* SOURCE MATERIAL:
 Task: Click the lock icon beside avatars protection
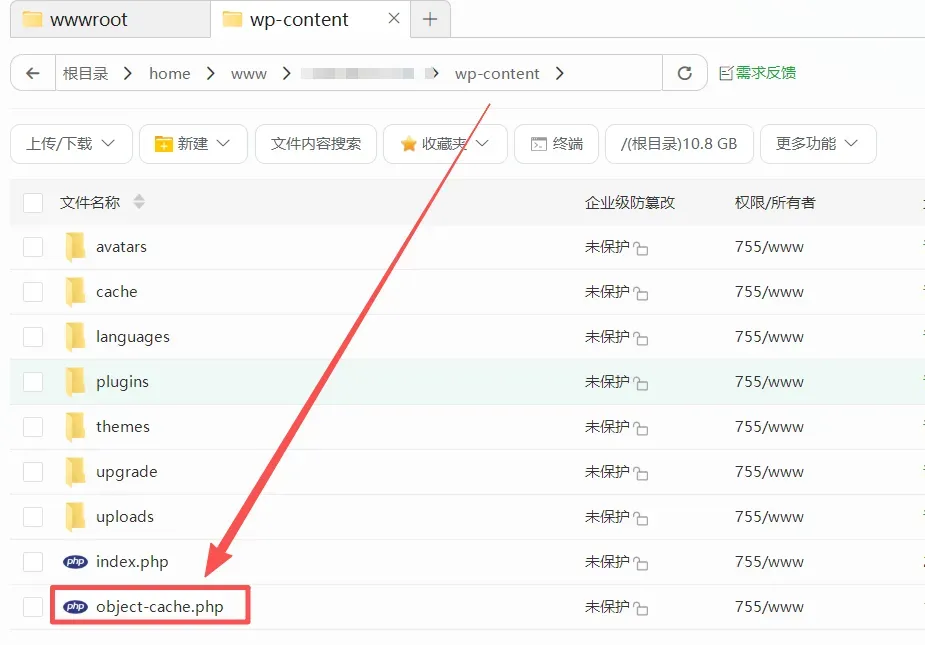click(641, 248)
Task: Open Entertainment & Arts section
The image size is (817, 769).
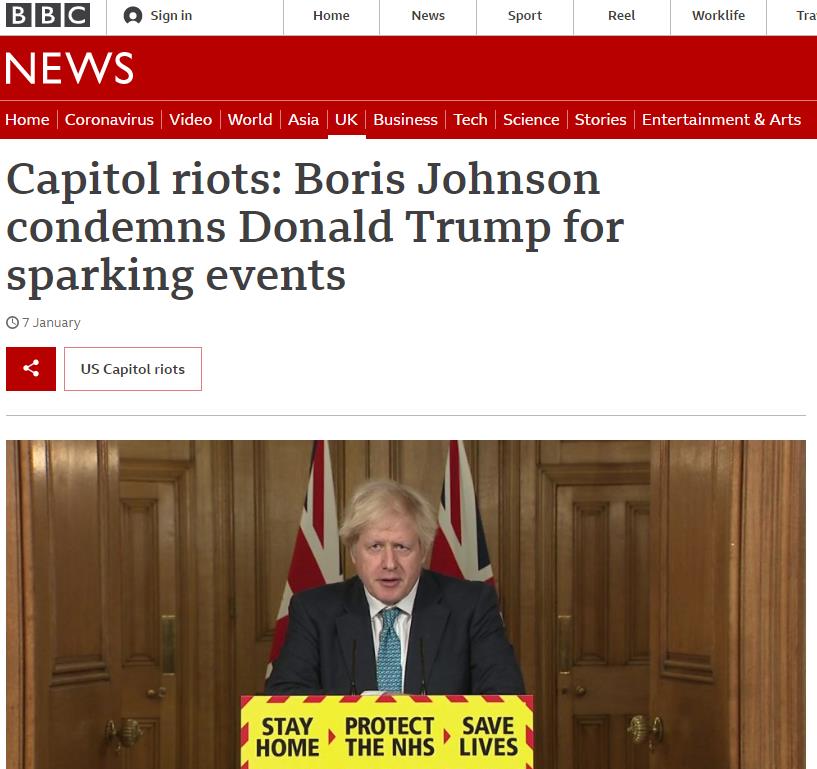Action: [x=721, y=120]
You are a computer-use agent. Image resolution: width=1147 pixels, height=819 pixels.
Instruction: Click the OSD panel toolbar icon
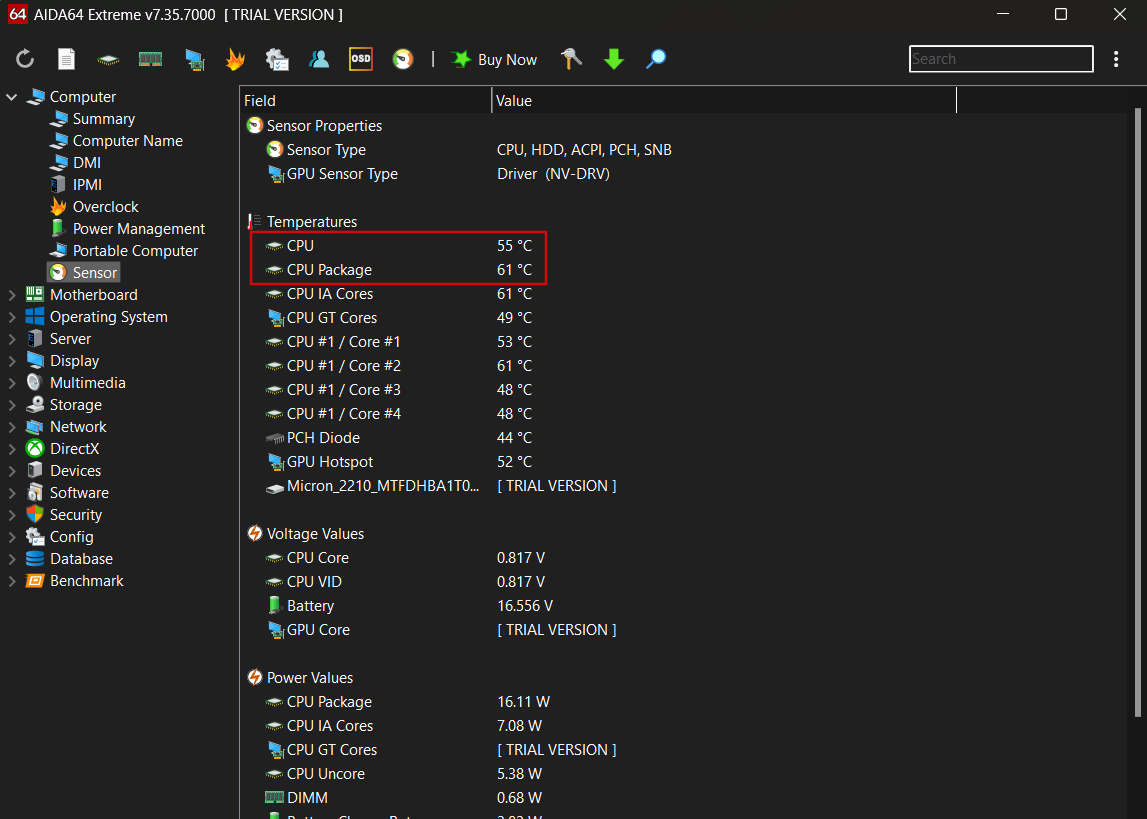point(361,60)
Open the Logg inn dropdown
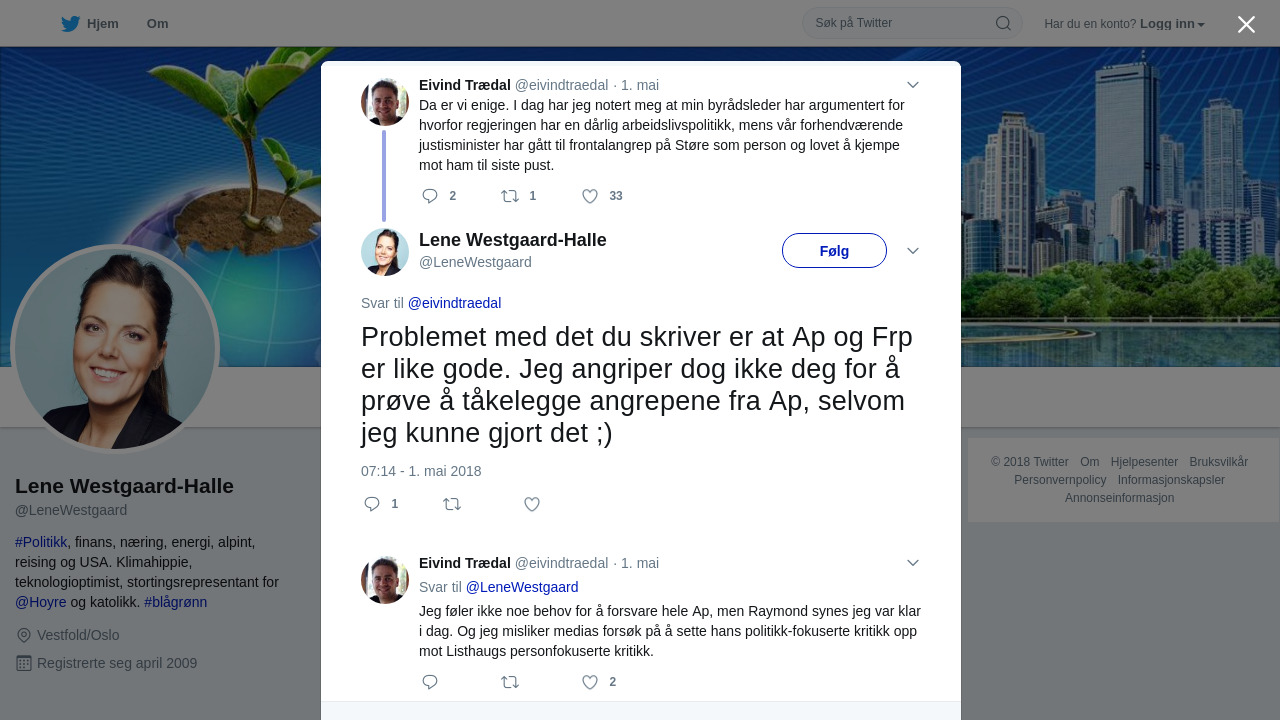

---

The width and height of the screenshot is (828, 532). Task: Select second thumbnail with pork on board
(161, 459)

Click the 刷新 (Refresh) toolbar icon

* THE REQUEST: Find each line in the rows above that contains the word "width", and copy those lines.

* RESULT:
You are a computer-use agent. Image resolution: width=1147 pixels, height=819 pixels.
The width and height of the screenshot is (828, 532). Task: Select second thumbnail with pork on board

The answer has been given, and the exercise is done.